By Neal S. Parikh, MD, MS
Assistant Professor of Neurology and Neuroscience, Weill Cornell Medical College
Stroke symptoms in mitochondrial encephalomyopathy, lactic acidosis, and stroke-like episodes (MELAS) are difficult to diagnose correctly, which leads to missed opportunities to provide MELAS-specific treatment. Delay in diagnosis also complicates efforts to investigate acute treatments for MELAS. Khasminsky et al proposed clinicoradiologic criteria based on a single-center validation study. Although there are methodological limitations, the concepts highlighted by the authors are valuable.
Khasminsky V, Auriel E, Luckman J, et al. Clinicoradiologic criteria for the diagnosis of stroke-like episodes in MELAS. Neurol Genet 2023;9:e200082.
Mitochondrial encephalomyopathy, lactic acidosis, and stroke-like episodes (MELAS) is a mitochondrial disorder that presents with nervous system and muscular dysfunction in children and young adults. Stroke-like episodes are, as the name suggests, episodes of neurological dysfunction that resemble stroke.
These episodes are thought to be caused by impaired mitochondrial respiratory chain function, resulting in energy supply-demand mismatch in highly metabolically active tissues, such as the cerebral cortex. MELAS is a rare disorder; therefore, the diagnosis of MELAS frequently is delayed. Developing criteria to quickly distinguish patients with MELAS from patients with bland ischemic stroke is important for two reasons. First, rapid identification of MELAS allows clinicians to begin immediate treatment with intravenous (IV) L-arginine, which may improve outcomes. Second, reliable identification of MELAS would facilitate research into acute treatments beyond L-arginine.
To address this need, the authors derived and validated clinicoradiologic criteria for stroke-like episodes. In a single-center study, the authors identified 11 patients with MELAS who had a total of 17 stroke-like episodes in addition to 21 patients with ischemic stroke involving cortical structures typically seen in MELAS. No clinical matching (for example, by age and sex) was done. The authors compared clinical and radiologic characteristics of these patients and developed diagnostic criteria, which they then tested in the same patient population in the hands of blinded adjudicators.
Clinically, there were several striking features that differentiated patients with MELAS from patients with bland ischemic stroke. Patients with MELAS were substantially younger, more often women, had lower body mass index, and had a high rate of hearing loss (91% vs. 5%). Additionally, despite their younger age and lower body mass index, patients with MELAS had a high prevalence of diabetes (82%). Presenting symptoms in MELAS were more subacute, frequently included seizure and headache, and were accompanied by higher serum lactate measures.
Radiologically, MELAS had two distinct spatiotemporal patterns. In the first, imaging abnormalities evolved in an anterior pattern, from the anterior hippocampus and temporal operculum to the frontal cortex. In the second, imaging abnormalities evolved in a posterior pattern, from the hippocampal tail or cuneus or precuneus to the parieto-occipital cortex. A striking horseshoe pattern of cortical involvement was seen. Patients with MELAS had imaging evidence of prior episodes and cerebellar volume loss out of proportion to age.

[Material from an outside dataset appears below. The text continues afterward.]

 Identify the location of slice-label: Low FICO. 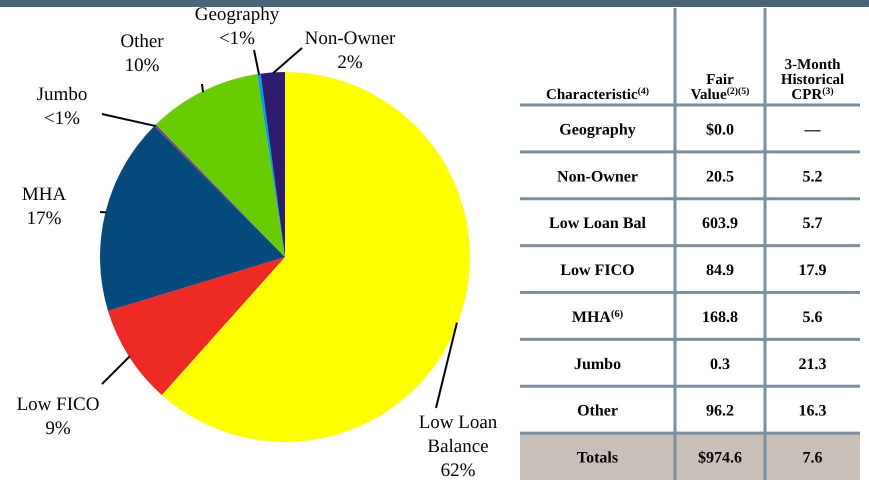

None of the MELAS patients had a large vessel occlusion on computed tomography angiogram (CTA), but rather they had hyperemia and venous engorgement. Based on these findings, the authors proposed that a probable diagnosis of MELAS can be made for patients younger than 60 years of age with acute or subacute neurological symptoms and/or nausea/vomiting who meet at least one clinical criterion (body mass index < 20, history of sensorineural hearing loss, or headache and/or seizure at presentation), at least one acute radiologic criterion (cortical lesion with temporal periopercular involvement, occipital lesion with medial occipital involvement, or otherwise not defined by a vascular territory), at least one chronic imaging criterion (cerebellar atrophy, chronic cortical lesions in MELAS pattern, or hyperemia/venous engorgement on CTA), and lack of a large vessel occlusion. Blinded reviewers found these criteria to have a sensitivity of 88% and specificity of 95%.
COMMENTARY
Derivation and validation of diagnostic criteria for a rare disorder in a small, single-center cohort is fraught with methodological limitations. Sensitivity and specificity in this study overstate the true test characteristics because, although MELAS is rare at the population level, the prevalence of MELAS in the validation cohort was dramatically inflated and the blinded assessors intentionally were considering MELAS as a leading possibility. With these caveats stated, this paper is highly instructive because it underscores the unique clinical and radiologic features of MELAS. Knowledge of these concepts will help neurologists and radiologists more frequently consider the diagnosis of MELAS.